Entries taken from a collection
------

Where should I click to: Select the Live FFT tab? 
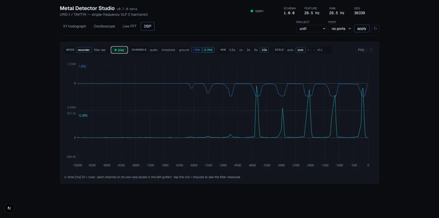coord(130,26)
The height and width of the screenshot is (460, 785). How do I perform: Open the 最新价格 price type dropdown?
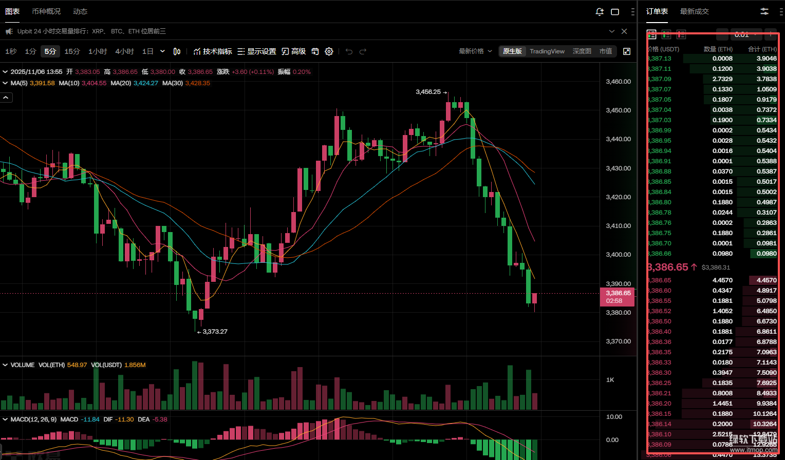tap(475, 51)
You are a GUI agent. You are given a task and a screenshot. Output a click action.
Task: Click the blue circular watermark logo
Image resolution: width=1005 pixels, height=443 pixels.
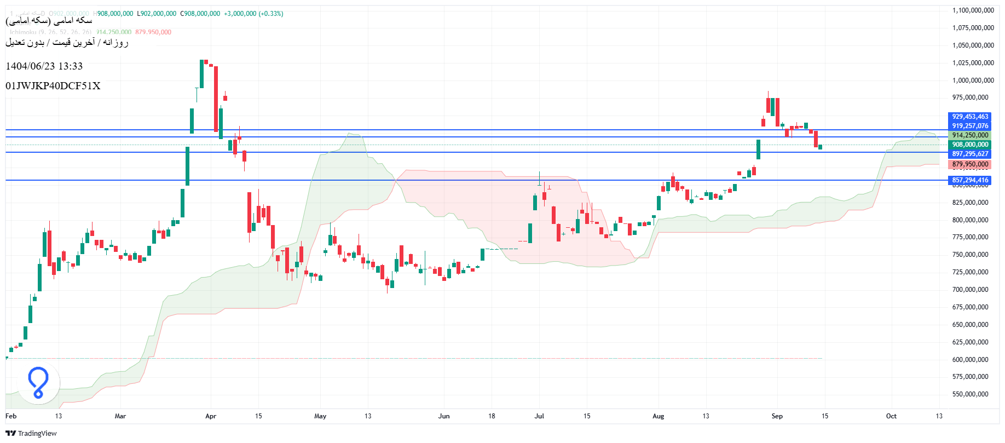(x=38, y=383)
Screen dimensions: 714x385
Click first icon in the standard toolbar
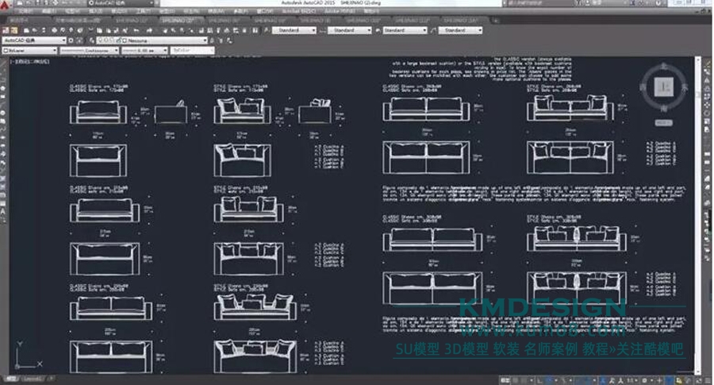point(5,30)
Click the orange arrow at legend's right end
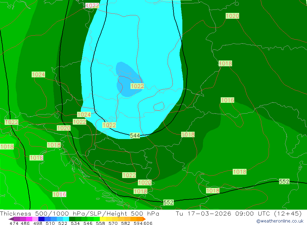The width and height of the screenshot is (307, 225). [144, 219]
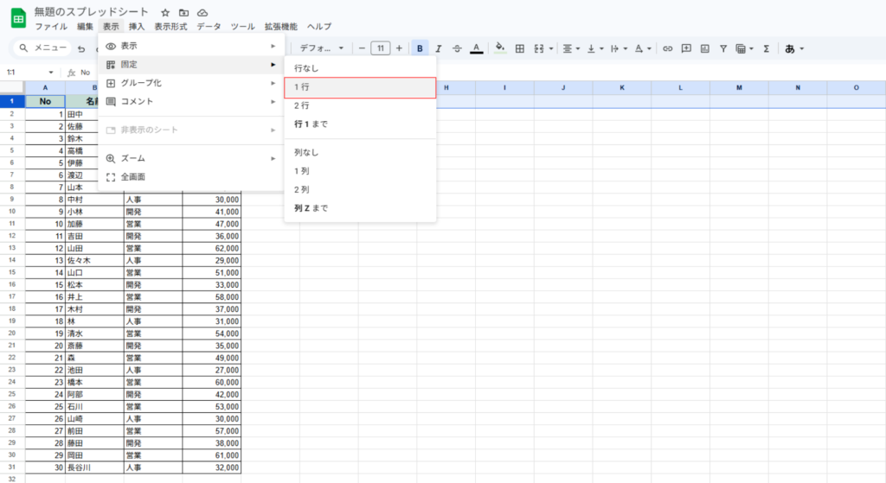Click the borders grid icon
The height and width of the screenshot is (483, 886).
pyautogui.click(x=520, y=48)

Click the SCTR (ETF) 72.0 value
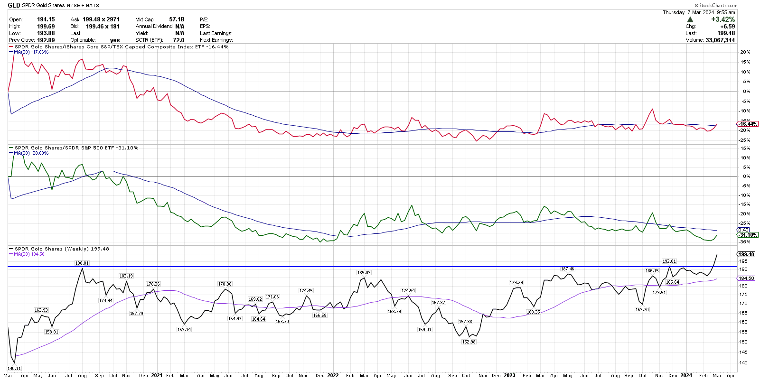(x=178, y=40)
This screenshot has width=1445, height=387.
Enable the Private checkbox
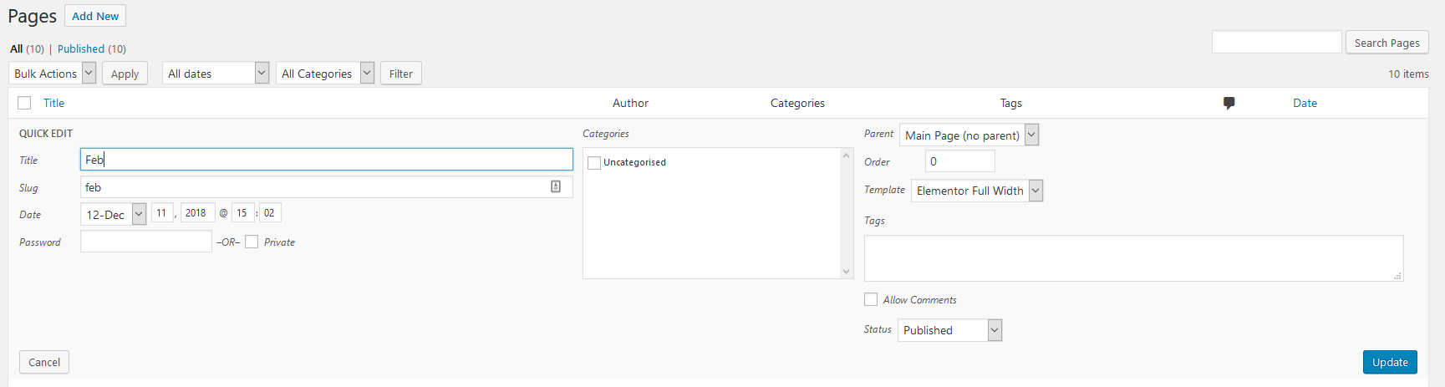252,242
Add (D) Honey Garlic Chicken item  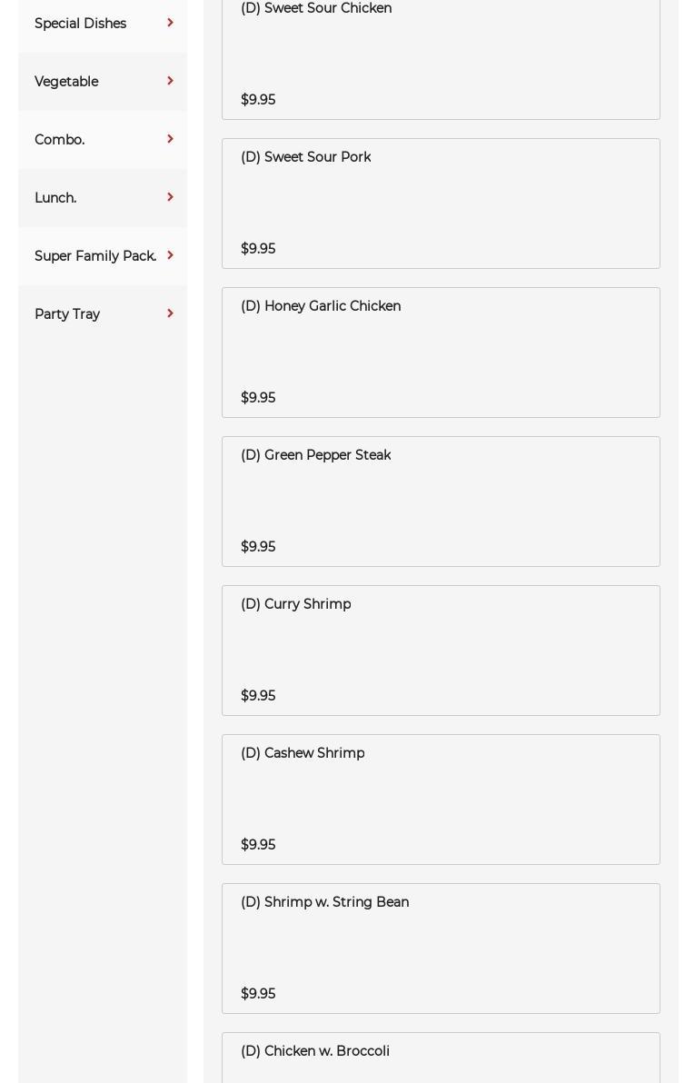[x=441, y=353]
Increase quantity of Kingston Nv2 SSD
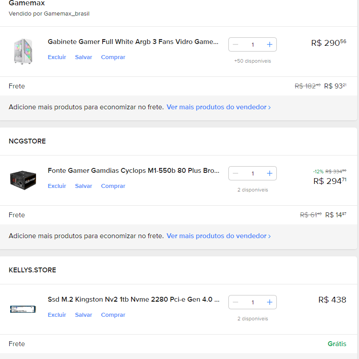This screenshot has height=359, width=359. pyautogui.click(x=270, y=302)
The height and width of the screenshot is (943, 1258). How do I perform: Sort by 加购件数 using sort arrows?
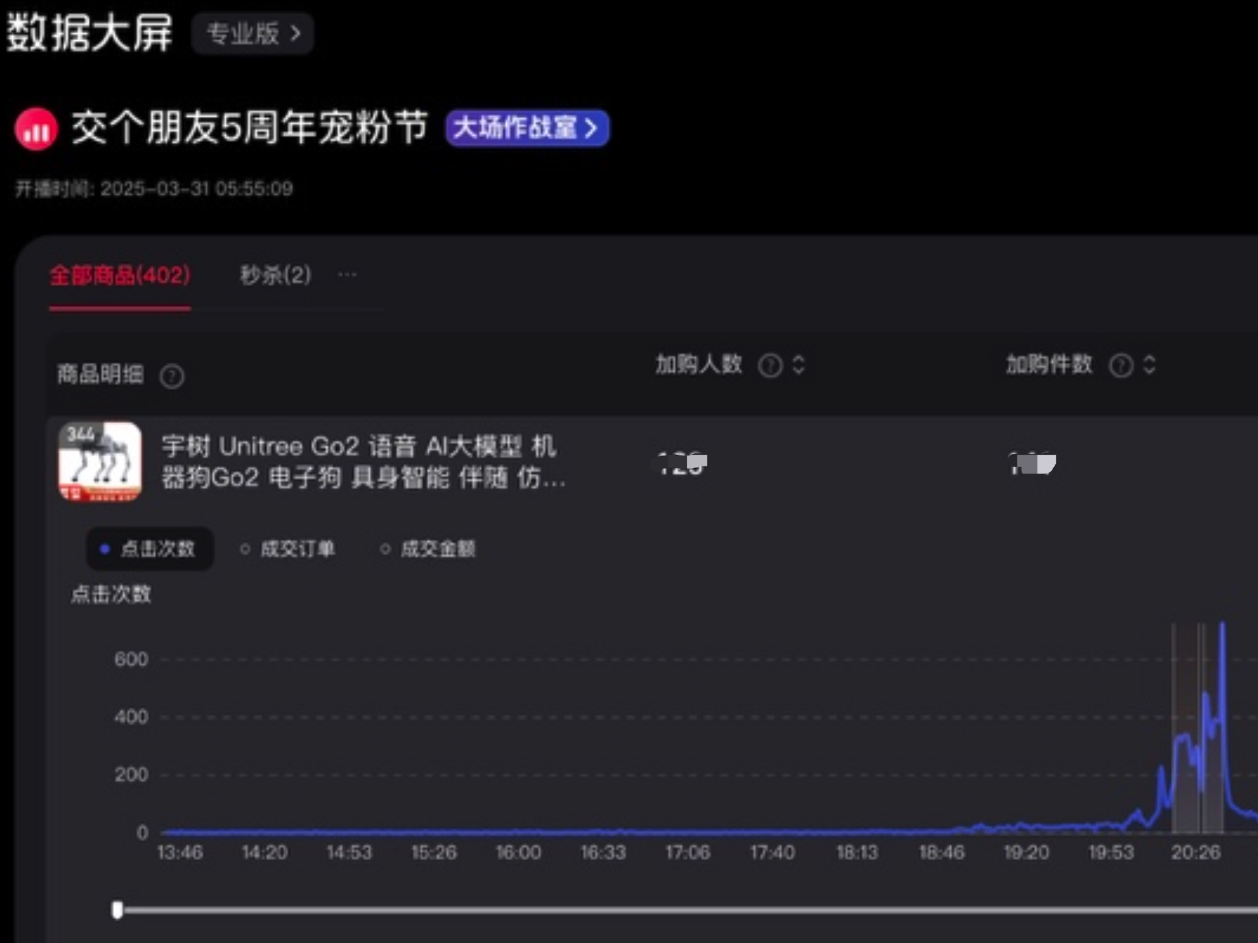click(x=1149, y=365)
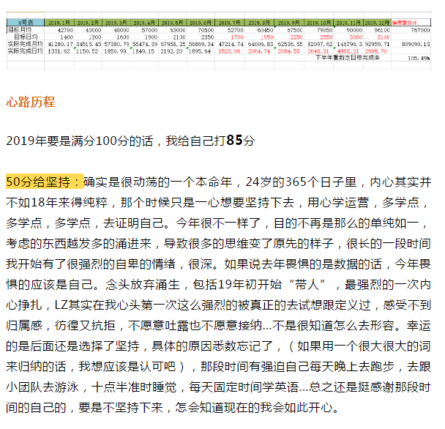Image resolution: width=445 pixels, height=429 pixels.
Task: Select the 105.49% completion rate cell
Action: (x=422, y=57)
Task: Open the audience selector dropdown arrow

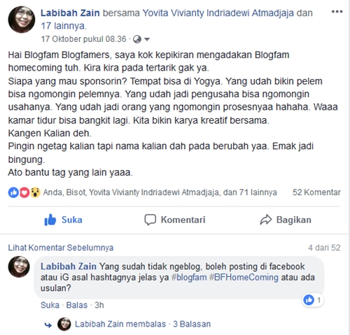Action: (147, 39)

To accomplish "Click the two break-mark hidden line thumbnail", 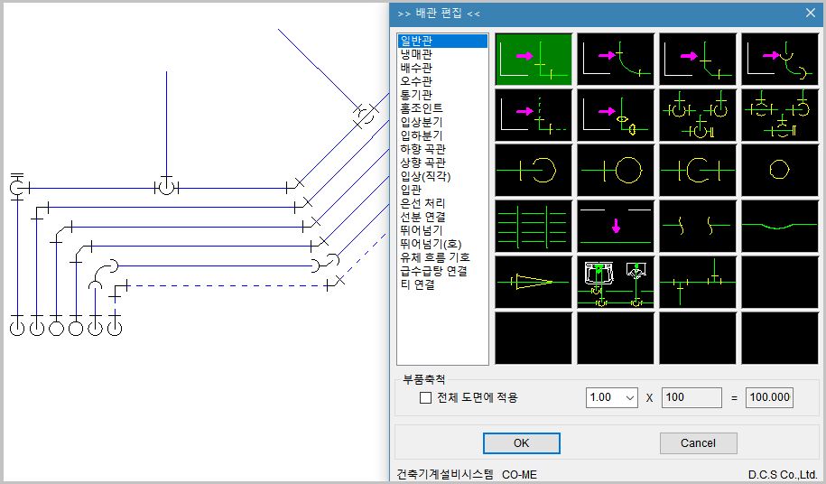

------

### Task objective:
Every line from the one bearing "Increase quantity of Kingston Nv2 SSD" through the end of the data above must be output exactly, and no picture may appear.

### Solution below:
Increase quantity of Kingston Nv2 SSD
This screenshot has height=359, width=359. pyautogui.click(x=270, y=302)
The height and width of the screenshot is (943, 1258). How do I perform: Sort by 加购件数 using sort arrows?
click(x=1149, y=365)
Image resolution: width=445 pixels, height=429 pixels.
Task: Select the 105.49% completion rate cell
Action: (x=422, y=57)
Task: Open the audience selector dropdown arrow

Action: (147, 39)

To accomplish "Click the two break-mark hidden line thumbnail", 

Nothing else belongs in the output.